Le Soudan, l'un des six pays musulmans visés par le précédent décret, a été retiré de la liste. Le nouveau texte interdit ou limite l'entrée aux Etats-Unis des ressortissants étrangers de huit pays au total, avec l'Iran, la Libye, la Syrie, la Somalie et le Yémen.
Les mesures sont différentes selon les pays. Tous les citoyens de Corée du Nord et du Tchad sont interdits d'accès au territoire américain, alors que l'interdiction se limite aux membres d'une longue liste d'instances gouvernementales vénézuéliennes et à leur famille.
"Rendre l'Amérique sûre est ma priorité numéro un. Nous n'accepterons pas dans notre pays ceux que nous ne pouvons pas bien contrôler", a affirmé le président américain Donald Trump dans un message sur Twitter.
Making America Safe is my number one priority. We will not admit those into our country we cannot safely vet.https://t.co/KJ886okyfC
— Donald J. Trump (@realDonaldTrump) 24 septembre 2017
Selon le décret présidentiel, "un petit nombre de pays - sur les quelque 200 évalués - restent insatisfaisants à cette heure sur les questions de gestion des identités" et du partage des informations. "Dans certains cas, ces pays ont aussi une présence terroriste significative sur leur territoire", a-t-il expliqué.
Le président américain avait soutenu début 2017 avoir besoin d'une période de 90 jours d'interdiction d'arrivée des ressortissants de six pays musulmans (Syrie, Libye, Iran, Soudan, Somalie et Yémen), ainsi que de 120 jours d'interdiction des réfugiés du monde entier, afin de mettre en place de nouveaux filtres d'admission.

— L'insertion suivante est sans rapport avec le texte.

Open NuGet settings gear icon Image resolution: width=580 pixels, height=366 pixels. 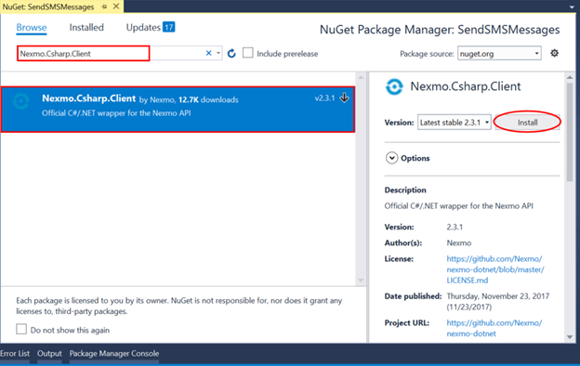coord(554,53)
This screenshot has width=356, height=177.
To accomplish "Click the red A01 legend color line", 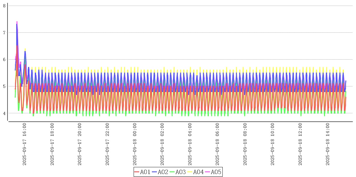I will click(137, 172).
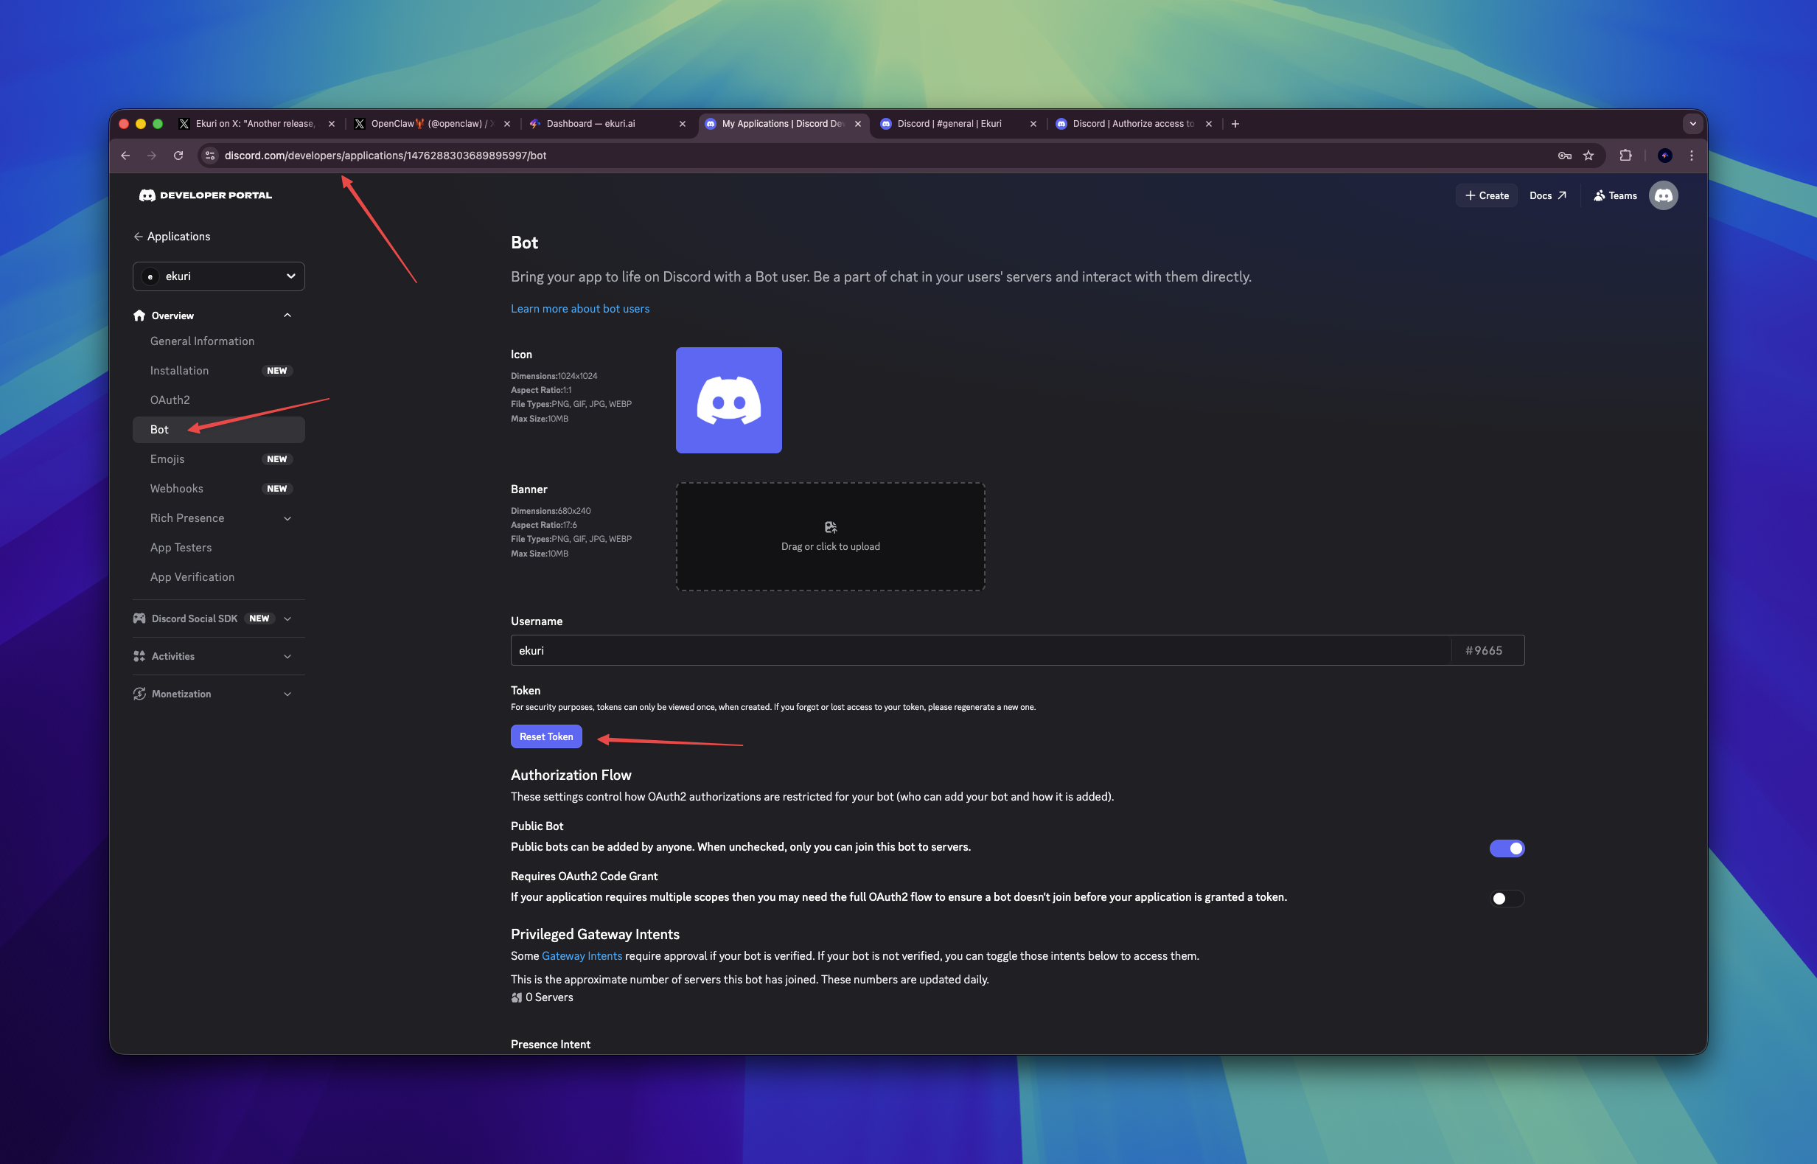Collapse the Overview section chevron
The height and width of the screenshot is (1164, 1817).
pos(287,315)
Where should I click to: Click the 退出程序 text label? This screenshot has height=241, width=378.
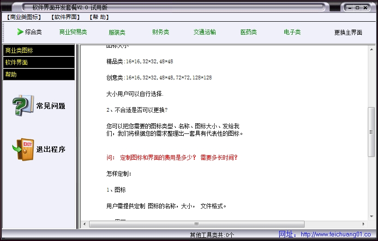[x=51, y=150]
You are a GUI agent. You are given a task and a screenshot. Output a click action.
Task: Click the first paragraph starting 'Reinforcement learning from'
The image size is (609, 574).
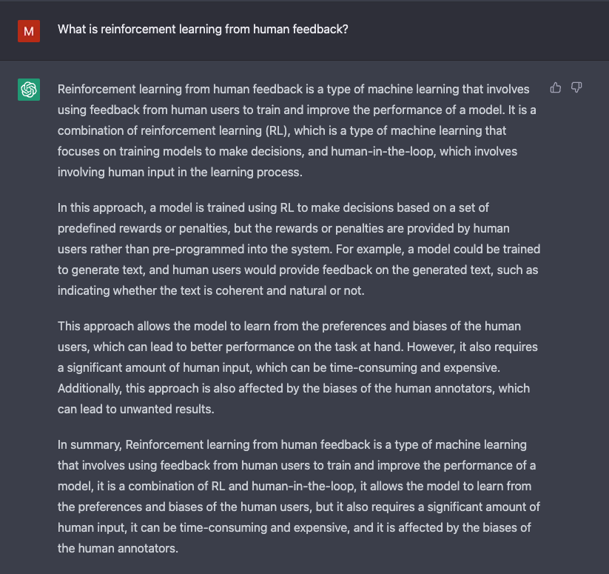tap(297, 130)
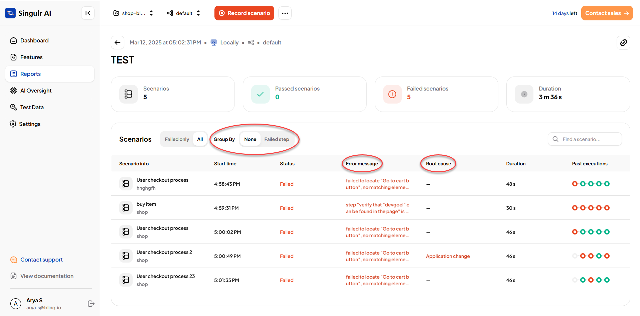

Après cinq mois de contentieux devant les tribunaux, une version amendée du décret est entrée en vigueur le 29 juin. Sa durée d'application s’achevait ce dimanche.
"Ces restrictions sont vitales pour la sécurité nationale" mais pourront, comme dans le cas du Soudan, être levées, a expliqué un haut responsable du gouvernement. Les pays visés pourront être retirés de la liste s'ils atteignent le niveau américain de contrôle de leurs ressortissants, a-t-il précisé.
L'Irak, dont le niveau de vérification est pourtant très faible, n'a pas été inclus car c'est un allié proche qui accueille un nombre important de militaires et de civils, a-t-il souligné.